Das Managementteam hat in der Vergangenheit bewiesen, dass es strategisch kluge Übernahmen tätigt. Entsprechend wird in der nächsten Zeit eine grössere Akquisition erwartet, welche beispielsweise Gileads Onkologie-Franchise oder auch Leber-Franchise erweitern könnte. Dies betrifft auch andere Unternehmen: Biogen musste dieses Jahr bereits seine Wachstumserwartungen zurückstufen und ist ebenfalls auf eine Akquisition angewiesen, falls die Pipelineprodukte, welche ein relativ hohes Entwicklungsrisiko tragen, nicht aufgehen. Celgene wiederum hat dieses Jahr mit der Übernahme von Receptos bewiesen, dass es dem Unternehmen mit seiner Sparte in den entzündlichen Erkrankungen ernst ist. Weitere Deals sind durchaus denkbar und das Unternehmen hat eine sehr starke Cash-Basis. Auch bei Amgen ist ein Deal it einer potenziellen Höhe von 10 Mrd. US-Dollar nicht ausgeschlossen. Zahlreiche grosse Deals wurden dieses Jahr angekündigt, sehr wenige gingen allerdings durch. Viel Aktivität war im Specialty-Pharma-Bereich zu verzeichnen, aber mit Pharmacyclics, Synageva, Receptos und Dyax wurden aber auch einige grössere Biotechs gekauft. Big Pharma bleibt ebenfalls am Verhandlungstisch: Laut Bloomberg sollen Roche und Johnson & Johnson zusammen über 70 Mrd. US-Dollar für M&A einsetzbare Mittel auf der Seite haben. Falls der angekündigte Merger von Pfizer und Allergan das grüne Licht erhält, hätten wir es dort sogar mit einer Transaktion von 160 Mrd. US-Dollar zu tun.
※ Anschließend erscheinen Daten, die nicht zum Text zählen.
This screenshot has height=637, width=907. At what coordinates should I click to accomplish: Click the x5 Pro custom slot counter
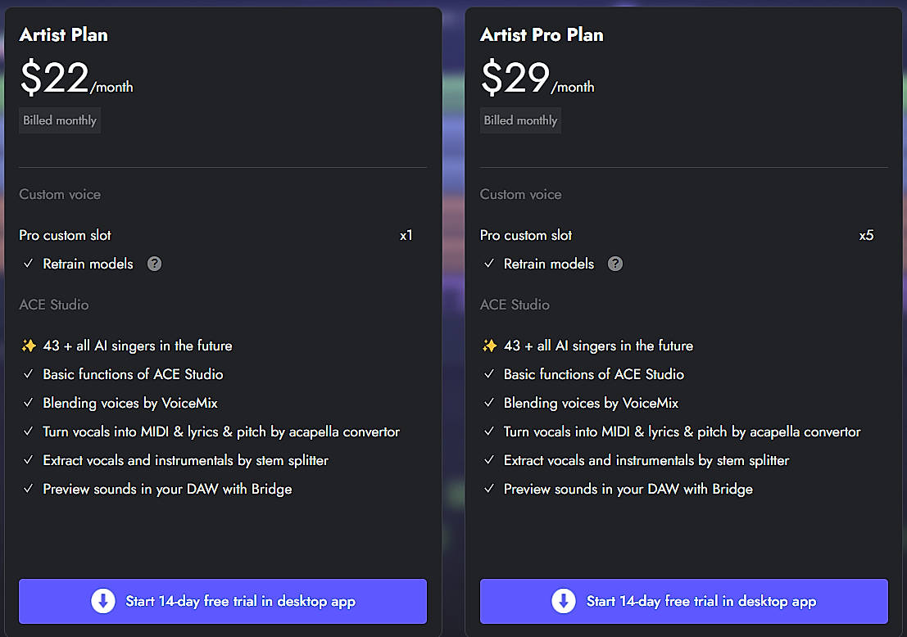click(x=866, y=235)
Was dürfen Investoren an weiterem Newsflow aus dem Sektor erwarten?
Klinische Daten und Zulassungen bleiben die Haupt-Kurstreiber für den Biotechsektor und wir rechnen in den nächsten zwölf Monaten mit zahlreichen Zulassung von unter anderem Actelion, Neurocrine, Intercept und Regeneron, um nur einige zu nennen. Mit immer mehr reifen, breiter aufgestellten Unternehmen lässt sich leicht vergessen, dass ein Grossteil der Unternehmen doch noch relativ binäre Bewegungen machen können wie die Beispiele Clovis und Tetraphase dieses Jahr gezeigt haben. Ein gut aufgestelltes, diversifiziertes Portfolio ermöglicht somit die Investition in den spannenden, wachstumsstarken Biotech-Sektor mit einem stark herabgesetzten Risiko.
Lydia Haueter ist 2011 zu Bellevue Asset Management gestossen und arbeitet als Research Analyst/Portfoliomanager für die Beteiligungsgesellschaft BB Biotech AG. Sie hat an der ETH Zürich studiert und 2011 in der Fachrichtung Systembiologie mit Auszeichnung abgeschlossen.